In Brett’s own words:
I found however good I got at programming I still wasn’t good enough for the ludicrously bad IT job interviewers out there. One government department wanted me to create an entire app for them. For free. Before the first stage interview.
I’ve found the solution – leave the industry. I’ll code as a hobby, and let somebody else worry about where the next generation of coders are going to come from.
I hear you, Brett.
There are some terrible IT interviewers out there, and I’ve encountered my fair share of IT interview horror stories. Your example about building an entire app for free adds another level of craziness when interviewers take shortcuts to assess a candidate’s skills.
I’m also hearing that you want a successful career, and you’ve taken steps to improve and get better at programming. You’re willing to code as a hobby which is fantastic!

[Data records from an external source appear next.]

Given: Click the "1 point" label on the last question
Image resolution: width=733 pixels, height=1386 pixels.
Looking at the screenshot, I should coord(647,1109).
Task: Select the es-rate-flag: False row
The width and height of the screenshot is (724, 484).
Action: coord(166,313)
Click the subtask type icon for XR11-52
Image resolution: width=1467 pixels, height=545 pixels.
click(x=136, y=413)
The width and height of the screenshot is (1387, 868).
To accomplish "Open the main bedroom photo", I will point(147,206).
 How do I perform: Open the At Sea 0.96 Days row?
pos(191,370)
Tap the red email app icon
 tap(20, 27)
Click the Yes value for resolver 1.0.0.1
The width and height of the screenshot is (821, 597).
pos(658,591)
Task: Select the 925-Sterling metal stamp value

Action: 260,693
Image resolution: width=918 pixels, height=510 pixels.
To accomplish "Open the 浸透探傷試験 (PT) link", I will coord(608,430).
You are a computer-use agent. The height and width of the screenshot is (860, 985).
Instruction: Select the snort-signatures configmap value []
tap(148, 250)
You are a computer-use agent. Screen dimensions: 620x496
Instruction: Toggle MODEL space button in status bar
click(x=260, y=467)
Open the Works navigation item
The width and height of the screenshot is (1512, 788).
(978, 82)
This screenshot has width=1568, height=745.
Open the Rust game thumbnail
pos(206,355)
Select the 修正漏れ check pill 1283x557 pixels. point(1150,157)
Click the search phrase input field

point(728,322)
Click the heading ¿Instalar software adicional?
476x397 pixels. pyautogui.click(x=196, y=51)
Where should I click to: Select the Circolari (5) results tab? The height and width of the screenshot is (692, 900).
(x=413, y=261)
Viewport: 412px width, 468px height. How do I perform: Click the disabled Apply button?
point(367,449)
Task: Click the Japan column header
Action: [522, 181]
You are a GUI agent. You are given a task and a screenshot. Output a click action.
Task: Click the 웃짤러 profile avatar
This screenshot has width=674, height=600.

Additionally, you’ve taken the time out to leave a comment on Hacker Bits which tells me feel strongly enough about this.
Although you’re considering leaving the IT industry, all signs point to one thing… if you had the option of a successful IT career, I believe that you’d take it.
A different approach
The Internet is full of the same suggestions. I won’t be focusing on things you could easily find anywhere else on the Internet.
You’ve probably come across these typical suggestions:
- Do practice problems.
- Practice coding on a whiteboard.
- Contribute to open source to show you have passion.
- Create a software portfolio.
- Read Programming Interviews Exposed.
- Read Cracking the Coding Interview.
While all of these are all helpful, they may not all be helpful for your unique circumstances.
In your comment, there are a few assumptions that you’ve made. One-by-one, I’m going to breakdown those assumptions and suggest alternatives to help you conquer the interview process.
Here are your 3 main assumptions:
- You must pass an interview in order to be hired by an IT company.
- Being not good enough in an interview is a sign of failure and should be avoided.
- You cannot avoid failure and get better at interviewing.
Are interviews required?
Based on the current IT practices here in the US (and where I believe you’re located, the UK), passing the interview is a prerequisite for landing a job at most IT companies. Before we go into how you could approach cracking the interview process, there are exceptions.
The assumption that you must pass an interview in order to be hired by an IT company isn’t always true.
Before a company hires you, they’d like some assurance that you can do the work and would get along with other people on the team. Interviewing (no matter how flawed the process) is just one way to assess job candidates.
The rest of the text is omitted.